GLP hires JPMorgan exec amid expansion drive

The firm has hired four investment bankers in the past two years to help fuel its growth in new strategies such as private equity and data centers.

Industrial real estate heavyweight GLP has bolstered its senior ranks with the hire of JPMorgan executive Nicholas Johnson, PERE can reveal.

Investment banking veteran Johnson has joined GLP as managing director. In his new role, he will help to drive the firm’s strategic agenda with a focus on new business initiatives. Johnson had been with JPMorgan for 20 years, most recently as head of East Asia investment banking and head of Asia-Pacific real estate. He previously held a number of other senior roles at the bank, including head of Asia-Pacific real estate gaming and lodging and head of Asia-Pacific equity and derivative capital markets.

“Nick is very experienced and entrepreneurial. Apart from helping us with special projects and corporate initiatives, he will support our expansion throughout Asia as he headed up the region’s investment banking business when he was in JPMorgan,” said Ming Mei, founder and CEO of GLP.

Mei said the firm had been eyeing the logistics market in South-East Asia and in August backed industrial property development and operating platform SEA Logistic Partners in Vietnam.

GLP has hired a number of senior investment bankers in the past two years as it expands its logistics business, venturing into private equity and adjacent sectors. In May 2020, the firm hired Jun Mochizuki, former executive officer of Japan’s Mizuho Securities, to become head of investments for GLP Japan. Mochizuki will lead the firm’s new M&A and private equity business in the country.
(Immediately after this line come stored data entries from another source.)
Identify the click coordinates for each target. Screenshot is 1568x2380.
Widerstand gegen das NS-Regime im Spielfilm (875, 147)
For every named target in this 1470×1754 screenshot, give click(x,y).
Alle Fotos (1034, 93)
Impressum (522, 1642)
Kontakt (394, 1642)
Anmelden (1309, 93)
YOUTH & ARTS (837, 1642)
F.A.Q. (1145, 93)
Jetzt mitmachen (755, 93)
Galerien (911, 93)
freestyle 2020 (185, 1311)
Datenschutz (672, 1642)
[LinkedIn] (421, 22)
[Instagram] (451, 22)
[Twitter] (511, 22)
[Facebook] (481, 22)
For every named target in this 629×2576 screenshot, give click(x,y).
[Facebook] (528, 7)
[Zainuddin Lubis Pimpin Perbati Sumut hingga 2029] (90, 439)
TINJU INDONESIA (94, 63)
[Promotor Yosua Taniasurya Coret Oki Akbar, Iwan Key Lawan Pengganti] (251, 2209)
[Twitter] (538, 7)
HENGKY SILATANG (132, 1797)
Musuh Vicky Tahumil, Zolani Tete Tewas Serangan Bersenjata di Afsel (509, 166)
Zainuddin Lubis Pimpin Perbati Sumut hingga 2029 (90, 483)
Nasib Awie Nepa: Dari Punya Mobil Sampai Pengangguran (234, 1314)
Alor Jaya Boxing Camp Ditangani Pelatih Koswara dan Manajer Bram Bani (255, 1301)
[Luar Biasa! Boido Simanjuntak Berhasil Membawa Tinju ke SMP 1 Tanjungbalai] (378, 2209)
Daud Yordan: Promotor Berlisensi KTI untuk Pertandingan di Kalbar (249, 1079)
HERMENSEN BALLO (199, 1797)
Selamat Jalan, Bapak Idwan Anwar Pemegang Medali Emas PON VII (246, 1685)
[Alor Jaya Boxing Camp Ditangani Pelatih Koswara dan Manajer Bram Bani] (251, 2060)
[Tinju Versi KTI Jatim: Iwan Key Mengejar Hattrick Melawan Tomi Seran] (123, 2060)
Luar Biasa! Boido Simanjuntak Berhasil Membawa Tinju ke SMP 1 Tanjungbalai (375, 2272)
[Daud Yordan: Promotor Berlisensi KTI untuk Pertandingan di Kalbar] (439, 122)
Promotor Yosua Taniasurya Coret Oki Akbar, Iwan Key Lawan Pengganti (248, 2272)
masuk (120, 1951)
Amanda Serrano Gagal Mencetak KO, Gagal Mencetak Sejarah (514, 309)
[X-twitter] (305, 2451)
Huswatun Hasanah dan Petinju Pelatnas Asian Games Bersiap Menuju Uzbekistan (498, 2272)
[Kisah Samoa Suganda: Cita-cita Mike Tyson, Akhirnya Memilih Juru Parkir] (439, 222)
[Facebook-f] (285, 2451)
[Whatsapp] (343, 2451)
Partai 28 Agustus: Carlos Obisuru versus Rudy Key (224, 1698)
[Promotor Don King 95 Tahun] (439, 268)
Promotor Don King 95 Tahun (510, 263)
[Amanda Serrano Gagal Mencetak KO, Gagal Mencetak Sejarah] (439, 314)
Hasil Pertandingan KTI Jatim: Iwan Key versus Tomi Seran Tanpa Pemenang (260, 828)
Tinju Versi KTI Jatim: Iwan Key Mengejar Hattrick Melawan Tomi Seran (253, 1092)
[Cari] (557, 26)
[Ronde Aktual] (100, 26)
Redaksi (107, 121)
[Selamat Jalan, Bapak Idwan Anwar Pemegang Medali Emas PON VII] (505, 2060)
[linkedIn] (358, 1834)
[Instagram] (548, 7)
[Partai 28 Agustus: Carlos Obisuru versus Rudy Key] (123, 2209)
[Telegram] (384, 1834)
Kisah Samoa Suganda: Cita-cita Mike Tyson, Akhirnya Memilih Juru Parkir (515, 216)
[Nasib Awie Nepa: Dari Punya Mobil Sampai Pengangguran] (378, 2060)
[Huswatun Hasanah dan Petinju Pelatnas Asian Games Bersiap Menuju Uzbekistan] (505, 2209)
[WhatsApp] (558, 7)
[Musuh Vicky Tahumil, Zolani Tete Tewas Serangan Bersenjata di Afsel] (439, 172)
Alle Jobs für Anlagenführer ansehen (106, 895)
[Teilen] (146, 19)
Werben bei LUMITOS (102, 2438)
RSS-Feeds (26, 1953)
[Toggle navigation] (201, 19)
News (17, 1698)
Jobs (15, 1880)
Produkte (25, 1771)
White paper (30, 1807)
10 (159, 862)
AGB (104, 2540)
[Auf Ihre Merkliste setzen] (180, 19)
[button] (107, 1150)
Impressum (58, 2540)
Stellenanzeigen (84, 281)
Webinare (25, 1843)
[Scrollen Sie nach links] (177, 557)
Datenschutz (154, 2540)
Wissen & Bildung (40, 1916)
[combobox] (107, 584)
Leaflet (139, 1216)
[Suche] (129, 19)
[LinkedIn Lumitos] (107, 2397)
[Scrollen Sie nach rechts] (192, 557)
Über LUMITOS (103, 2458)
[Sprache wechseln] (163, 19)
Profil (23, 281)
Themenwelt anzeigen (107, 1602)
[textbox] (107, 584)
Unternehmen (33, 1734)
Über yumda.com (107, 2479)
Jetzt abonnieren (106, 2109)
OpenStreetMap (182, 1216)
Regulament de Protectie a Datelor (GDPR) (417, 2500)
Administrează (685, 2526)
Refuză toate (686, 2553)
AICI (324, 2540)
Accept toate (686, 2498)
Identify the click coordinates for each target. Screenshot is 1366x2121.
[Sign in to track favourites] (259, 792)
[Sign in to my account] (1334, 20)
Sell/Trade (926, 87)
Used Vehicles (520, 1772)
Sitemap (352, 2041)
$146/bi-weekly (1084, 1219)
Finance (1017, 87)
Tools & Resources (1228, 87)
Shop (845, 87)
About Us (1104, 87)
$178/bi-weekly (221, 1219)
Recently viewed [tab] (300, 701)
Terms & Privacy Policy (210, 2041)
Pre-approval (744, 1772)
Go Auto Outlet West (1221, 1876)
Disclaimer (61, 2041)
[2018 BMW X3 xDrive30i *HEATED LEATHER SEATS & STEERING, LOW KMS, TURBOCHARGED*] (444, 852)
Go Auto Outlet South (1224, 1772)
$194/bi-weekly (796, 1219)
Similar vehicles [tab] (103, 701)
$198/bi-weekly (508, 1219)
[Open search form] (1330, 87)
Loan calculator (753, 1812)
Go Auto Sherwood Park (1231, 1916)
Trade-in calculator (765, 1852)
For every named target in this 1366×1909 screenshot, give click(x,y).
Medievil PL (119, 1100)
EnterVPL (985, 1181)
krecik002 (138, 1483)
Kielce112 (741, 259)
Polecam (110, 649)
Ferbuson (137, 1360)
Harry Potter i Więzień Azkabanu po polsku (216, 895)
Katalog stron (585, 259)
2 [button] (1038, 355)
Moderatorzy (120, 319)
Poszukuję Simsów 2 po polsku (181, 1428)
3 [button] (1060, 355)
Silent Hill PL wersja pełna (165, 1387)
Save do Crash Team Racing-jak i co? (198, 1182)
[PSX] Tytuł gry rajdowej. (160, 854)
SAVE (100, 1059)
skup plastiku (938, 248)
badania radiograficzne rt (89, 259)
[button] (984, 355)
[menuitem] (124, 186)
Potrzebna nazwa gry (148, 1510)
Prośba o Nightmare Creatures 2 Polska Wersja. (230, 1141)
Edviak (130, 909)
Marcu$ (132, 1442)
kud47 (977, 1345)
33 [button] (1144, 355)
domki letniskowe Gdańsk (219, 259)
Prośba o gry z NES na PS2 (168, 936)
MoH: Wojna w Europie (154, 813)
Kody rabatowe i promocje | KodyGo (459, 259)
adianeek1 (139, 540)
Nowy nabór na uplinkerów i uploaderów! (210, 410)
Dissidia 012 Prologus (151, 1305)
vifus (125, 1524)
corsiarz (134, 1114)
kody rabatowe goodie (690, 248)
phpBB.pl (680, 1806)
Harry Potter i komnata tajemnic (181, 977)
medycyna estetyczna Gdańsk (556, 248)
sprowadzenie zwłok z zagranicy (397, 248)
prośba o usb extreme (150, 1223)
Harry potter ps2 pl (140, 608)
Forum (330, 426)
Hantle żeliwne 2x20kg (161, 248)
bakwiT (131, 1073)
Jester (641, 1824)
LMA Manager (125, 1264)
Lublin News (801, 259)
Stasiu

In 2018, it brought in Craig Duffy, Citigroup’s former managing director and head of equity origination in Asia-Pacific, and Vincent Peng, Goldman Sachs’ former managing director and co-head of Asia-Pacific real estate. Duffy now co-heads GLP’s fund management where he is responsible for fundraising and portfolio management. Peng has been leading the firm’s expansion into infrastructure, finance and private equity in China after the establishment of a partnership between GLP and China Merchants Capital this year.

“The public markets angle gives these hires a broader skill set, which is what makes them attractive hires,” said Mei. “They also have experience across multiple industries, including data centers, other real estate, infrastructure, and financial services companies, which are all sectors GLP is expanding into – the internet data centers business is the prime example.”

After GLP was privatized in 2018, it launched its first $1.6 billion private equity fund, Hidden Hill Capital, and hired Xiaozhou Zhao, the head of Alibaba’s internet data center department, to build a data center business in China. The latter currently has five development projects and a team of 200 people. It is understood that the firm is also looking at logistics-related private equity and data center investments in Japan.

Duffy and Johnson have worked with GLP since the firm’s inception, participating in its IPO and delisting over the years.

“GLP was privatized in early 2018 and I joined a few months after,” said Duffy. “The business was growing rapidly and its focus was expanding from the core logistics real estate business into adjacent technologies and asset classes. For me, that was the perfect time to join to help drive new initiatives and the next phase of our growth.”

GLP’s AUM has grown from around $50 billion in 2018 to $89 billion today.